Armstrong conceded that some people really didn’t like that heavy-handed approach. “But I think it sets some clarity that we need to lean into this and learn about it,” he surmised.
Collison described his actions as “a light dusting of founder mode,” referring to his direct intervention in day-to-day practices.
Armstrong told Collison that about one-third of Coinbase’s code is now produced with AI assistance. “We’re doing, I think, about 33% of code written by AI now. We have a goal to get to 50% by the end of the quarter. Let’s see if we get there,” he mentioned.
The company hosts monthly sessions called “AI speed-runs,” where engineers show the higher-ups how they execute their methods.

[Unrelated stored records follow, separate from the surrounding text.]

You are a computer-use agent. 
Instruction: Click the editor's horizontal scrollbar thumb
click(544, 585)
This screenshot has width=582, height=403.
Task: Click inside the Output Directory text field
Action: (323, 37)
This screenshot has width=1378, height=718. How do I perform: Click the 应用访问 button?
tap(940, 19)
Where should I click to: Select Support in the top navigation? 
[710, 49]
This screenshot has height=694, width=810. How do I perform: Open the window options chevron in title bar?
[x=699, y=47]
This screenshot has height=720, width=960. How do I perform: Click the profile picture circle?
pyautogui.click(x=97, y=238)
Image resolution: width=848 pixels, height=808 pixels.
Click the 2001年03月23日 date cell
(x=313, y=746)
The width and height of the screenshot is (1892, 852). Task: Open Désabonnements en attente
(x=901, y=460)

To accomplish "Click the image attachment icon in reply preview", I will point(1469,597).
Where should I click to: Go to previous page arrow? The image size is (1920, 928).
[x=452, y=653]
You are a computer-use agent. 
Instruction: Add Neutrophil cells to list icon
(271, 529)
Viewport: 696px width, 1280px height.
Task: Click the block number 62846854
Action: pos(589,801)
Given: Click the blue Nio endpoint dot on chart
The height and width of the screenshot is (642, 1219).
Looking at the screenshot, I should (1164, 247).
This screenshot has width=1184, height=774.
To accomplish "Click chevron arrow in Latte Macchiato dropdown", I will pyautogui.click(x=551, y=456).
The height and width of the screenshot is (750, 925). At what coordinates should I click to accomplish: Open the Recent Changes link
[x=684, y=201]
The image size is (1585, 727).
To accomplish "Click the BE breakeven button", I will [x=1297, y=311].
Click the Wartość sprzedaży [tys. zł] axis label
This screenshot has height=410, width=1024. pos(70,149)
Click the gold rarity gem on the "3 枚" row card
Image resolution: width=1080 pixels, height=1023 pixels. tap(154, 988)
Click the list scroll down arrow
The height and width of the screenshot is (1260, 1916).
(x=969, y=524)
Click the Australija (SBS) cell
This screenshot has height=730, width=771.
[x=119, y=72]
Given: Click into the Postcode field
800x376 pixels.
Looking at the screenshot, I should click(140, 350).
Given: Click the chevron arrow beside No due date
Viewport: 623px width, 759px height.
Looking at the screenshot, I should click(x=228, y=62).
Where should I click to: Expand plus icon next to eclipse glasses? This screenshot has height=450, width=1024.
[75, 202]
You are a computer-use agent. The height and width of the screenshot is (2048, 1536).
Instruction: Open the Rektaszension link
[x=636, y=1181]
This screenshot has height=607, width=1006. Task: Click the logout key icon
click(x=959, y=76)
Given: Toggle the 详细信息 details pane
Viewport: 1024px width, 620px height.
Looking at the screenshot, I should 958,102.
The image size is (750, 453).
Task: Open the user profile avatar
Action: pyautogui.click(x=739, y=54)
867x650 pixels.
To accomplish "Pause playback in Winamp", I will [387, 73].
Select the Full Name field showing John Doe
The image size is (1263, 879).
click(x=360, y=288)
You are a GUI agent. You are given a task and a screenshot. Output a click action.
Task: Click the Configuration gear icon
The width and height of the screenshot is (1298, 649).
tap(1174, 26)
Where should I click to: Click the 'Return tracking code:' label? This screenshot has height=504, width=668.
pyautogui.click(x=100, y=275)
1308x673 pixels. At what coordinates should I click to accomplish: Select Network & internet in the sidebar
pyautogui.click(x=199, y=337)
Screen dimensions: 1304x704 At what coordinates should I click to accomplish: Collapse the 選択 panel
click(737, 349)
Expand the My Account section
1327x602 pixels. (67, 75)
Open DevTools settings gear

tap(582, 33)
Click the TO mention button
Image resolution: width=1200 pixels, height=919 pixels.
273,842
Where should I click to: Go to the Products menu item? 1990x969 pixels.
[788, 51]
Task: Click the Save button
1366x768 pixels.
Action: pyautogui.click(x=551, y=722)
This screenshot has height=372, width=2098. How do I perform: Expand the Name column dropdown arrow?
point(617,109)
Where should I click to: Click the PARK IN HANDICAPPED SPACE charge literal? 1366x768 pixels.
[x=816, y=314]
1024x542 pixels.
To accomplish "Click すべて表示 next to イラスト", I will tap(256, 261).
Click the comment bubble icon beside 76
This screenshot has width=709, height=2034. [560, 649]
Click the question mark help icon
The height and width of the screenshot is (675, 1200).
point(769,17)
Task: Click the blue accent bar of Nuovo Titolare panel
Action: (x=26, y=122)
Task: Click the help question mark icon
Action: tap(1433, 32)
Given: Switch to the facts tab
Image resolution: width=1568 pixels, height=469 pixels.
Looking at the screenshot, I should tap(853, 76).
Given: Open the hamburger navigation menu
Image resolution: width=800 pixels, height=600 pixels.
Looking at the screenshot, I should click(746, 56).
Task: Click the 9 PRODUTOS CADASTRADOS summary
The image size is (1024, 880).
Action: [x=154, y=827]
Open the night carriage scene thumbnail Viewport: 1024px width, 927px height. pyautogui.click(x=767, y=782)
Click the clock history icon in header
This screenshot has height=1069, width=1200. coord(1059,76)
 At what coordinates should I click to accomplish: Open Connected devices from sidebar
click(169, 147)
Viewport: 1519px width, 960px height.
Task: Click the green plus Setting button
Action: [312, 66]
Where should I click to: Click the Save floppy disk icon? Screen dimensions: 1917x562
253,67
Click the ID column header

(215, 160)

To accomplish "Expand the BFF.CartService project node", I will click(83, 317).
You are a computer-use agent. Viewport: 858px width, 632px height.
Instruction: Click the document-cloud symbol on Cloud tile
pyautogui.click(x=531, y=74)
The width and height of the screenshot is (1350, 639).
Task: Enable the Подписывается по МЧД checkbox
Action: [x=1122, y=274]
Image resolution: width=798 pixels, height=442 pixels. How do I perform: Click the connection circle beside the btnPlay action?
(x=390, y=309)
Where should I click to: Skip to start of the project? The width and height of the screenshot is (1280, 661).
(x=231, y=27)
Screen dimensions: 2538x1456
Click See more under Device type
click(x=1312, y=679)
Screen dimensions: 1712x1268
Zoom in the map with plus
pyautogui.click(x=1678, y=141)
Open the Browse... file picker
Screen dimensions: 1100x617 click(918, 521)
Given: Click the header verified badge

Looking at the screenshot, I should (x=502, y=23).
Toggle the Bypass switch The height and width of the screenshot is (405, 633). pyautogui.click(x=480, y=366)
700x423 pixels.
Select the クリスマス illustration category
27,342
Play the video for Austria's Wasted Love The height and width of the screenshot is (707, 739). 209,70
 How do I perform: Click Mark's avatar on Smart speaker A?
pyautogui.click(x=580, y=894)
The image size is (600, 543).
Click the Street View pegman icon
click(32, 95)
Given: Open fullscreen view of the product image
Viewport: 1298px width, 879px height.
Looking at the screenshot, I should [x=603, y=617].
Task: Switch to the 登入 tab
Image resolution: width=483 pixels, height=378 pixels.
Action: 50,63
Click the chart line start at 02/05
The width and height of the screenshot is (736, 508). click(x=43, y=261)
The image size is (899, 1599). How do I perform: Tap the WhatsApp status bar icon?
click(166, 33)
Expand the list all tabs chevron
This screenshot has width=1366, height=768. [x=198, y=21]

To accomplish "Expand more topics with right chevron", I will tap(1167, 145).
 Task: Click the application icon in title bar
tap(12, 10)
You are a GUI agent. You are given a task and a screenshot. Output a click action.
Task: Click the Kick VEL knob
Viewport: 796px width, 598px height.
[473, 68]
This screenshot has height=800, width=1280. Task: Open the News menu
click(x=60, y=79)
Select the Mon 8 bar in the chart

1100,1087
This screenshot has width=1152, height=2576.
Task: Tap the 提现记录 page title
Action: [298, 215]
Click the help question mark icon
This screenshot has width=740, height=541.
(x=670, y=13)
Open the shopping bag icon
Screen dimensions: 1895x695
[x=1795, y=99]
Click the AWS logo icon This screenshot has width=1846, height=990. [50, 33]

“Every month we host what we call an AI speed-run, where one of the engineers volunteers that month to run a training for how they’re using it, and we try to cherry-pick the teams that are doing it the best.”
Armstrong does believe AI has “unimaginable” capabilities, but he reiterated that some areas of development are still under strict human oversight. “You probably can go too far with it,” he continued, “You don’t want people vibe-coding systems moving money. We’ve encouraged people to code-review it and have the appropriate checks in place with humans in the loop.”